§ **What the task asks**: Starting at the line below holding "Click highlighted globalStore" and stopping at the line holding "Task: Click the bottom", print every line exactly, both ends included, and leave the rest out.

(Stored data)
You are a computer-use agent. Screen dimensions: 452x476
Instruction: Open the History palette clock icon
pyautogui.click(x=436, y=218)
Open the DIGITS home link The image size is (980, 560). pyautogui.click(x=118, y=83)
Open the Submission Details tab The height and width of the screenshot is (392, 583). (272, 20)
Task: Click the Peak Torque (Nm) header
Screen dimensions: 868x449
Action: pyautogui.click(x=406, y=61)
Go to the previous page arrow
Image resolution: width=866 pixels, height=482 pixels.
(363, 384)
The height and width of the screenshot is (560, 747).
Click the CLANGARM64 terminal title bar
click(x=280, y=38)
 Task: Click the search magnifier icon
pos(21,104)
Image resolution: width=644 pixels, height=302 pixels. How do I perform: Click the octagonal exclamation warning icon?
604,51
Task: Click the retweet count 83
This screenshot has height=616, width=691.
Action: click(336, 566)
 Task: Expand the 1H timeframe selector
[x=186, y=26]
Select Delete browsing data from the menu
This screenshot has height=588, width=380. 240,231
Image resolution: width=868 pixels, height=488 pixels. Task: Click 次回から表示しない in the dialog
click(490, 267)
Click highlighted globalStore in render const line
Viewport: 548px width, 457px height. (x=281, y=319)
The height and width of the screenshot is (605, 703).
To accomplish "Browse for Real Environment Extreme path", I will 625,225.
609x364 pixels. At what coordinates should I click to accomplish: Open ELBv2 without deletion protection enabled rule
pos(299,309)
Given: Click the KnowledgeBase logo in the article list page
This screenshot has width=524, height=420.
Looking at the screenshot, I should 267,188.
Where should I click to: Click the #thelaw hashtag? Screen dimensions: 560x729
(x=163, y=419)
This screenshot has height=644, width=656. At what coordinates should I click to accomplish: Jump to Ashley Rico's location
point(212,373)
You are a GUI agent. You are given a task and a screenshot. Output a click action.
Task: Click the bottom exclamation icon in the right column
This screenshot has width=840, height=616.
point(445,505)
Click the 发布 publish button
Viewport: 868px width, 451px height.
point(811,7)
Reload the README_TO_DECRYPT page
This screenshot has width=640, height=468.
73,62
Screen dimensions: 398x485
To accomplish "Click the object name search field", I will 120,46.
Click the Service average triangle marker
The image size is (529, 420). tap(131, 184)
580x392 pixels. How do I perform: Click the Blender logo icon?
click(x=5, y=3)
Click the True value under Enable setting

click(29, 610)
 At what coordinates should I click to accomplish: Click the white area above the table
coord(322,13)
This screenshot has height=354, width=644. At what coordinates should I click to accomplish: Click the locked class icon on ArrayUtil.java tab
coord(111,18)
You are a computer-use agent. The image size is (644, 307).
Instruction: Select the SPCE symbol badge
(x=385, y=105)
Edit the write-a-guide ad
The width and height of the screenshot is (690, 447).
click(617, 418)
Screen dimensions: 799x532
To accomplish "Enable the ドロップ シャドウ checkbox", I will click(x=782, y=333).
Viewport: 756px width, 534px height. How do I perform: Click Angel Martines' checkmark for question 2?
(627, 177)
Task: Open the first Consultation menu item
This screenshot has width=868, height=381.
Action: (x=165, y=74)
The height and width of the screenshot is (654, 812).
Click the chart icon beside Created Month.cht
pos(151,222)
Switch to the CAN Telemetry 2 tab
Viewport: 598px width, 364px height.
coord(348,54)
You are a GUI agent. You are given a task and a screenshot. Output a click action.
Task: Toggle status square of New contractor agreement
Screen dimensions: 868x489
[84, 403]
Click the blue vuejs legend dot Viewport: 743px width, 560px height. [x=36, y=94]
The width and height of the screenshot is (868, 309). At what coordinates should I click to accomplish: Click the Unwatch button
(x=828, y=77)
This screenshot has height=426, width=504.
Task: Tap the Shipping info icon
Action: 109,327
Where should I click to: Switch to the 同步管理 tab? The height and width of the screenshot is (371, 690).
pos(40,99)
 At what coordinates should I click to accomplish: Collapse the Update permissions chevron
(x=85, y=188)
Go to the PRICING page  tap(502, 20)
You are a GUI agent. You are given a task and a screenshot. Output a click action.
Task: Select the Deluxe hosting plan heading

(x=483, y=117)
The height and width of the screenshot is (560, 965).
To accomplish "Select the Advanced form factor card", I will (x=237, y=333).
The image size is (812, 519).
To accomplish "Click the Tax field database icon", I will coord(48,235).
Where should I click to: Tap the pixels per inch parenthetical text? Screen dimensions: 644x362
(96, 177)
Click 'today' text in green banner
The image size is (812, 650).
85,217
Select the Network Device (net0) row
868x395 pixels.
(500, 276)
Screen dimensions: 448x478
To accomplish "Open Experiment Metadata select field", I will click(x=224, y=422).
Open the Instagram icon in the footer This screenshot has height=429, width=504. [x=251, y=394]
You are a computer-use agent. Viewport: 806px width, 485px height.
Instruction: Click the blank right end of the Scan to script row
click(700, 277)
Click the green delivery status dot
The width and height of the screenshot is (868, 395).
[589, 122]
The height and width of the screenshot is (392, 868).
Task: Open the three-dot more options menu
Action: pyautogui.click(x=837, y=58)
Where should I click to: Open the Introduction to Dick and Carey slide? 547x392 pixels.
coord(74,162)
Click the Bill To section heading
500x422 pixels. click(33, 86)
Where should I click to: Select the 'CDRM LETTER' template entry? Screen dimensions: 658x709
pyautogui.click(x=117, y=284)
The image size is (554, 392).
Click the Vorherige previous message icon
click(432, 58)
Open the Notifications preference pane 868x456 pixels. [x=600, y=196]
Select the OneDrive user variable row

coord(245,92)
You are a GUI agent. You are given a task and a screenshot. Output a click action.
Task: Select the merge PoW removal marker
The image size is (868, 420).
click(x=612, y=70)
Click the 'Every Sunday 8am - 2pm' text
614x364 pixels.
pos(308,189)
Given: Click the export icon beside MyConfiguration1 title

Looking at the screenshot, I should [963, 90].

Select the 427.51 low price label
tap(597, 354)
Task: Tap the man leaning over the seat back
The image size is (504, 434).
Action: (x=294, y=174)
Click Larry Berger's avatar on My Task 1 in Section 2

§ **Exercise output**:
Click highlighted globalStore in render const line
Viewport: 548px width, 457px height. (x=281, y=319)
The height and width of the screenshot is (605, 703).
To accomplish "Browse for Real Environment Extreme path", I will 625,225.
609x364 pixels. At what coordinates should I click to accomplish: Open ELBv2 without deletion protection enabled rule
pos(299,309)
Given: Click the KnowledgeBase logo in the article list page
This screenshot has width=524, height=420.
Looking at the screenshot, I should 267,188.
Where should I click to: Click the #thelaw hashtag? Screen dimensions: 560x729
(x=163, y=419)
This screenshot has height=644, width=656. At what coordinates should I click to accomplish: Jump to Ashley Rico's location
point(212,373)
You are a GUI agent. You are given a task and a screenshot. Output a click action.
Task: Click the bottom exclamation icon in the right column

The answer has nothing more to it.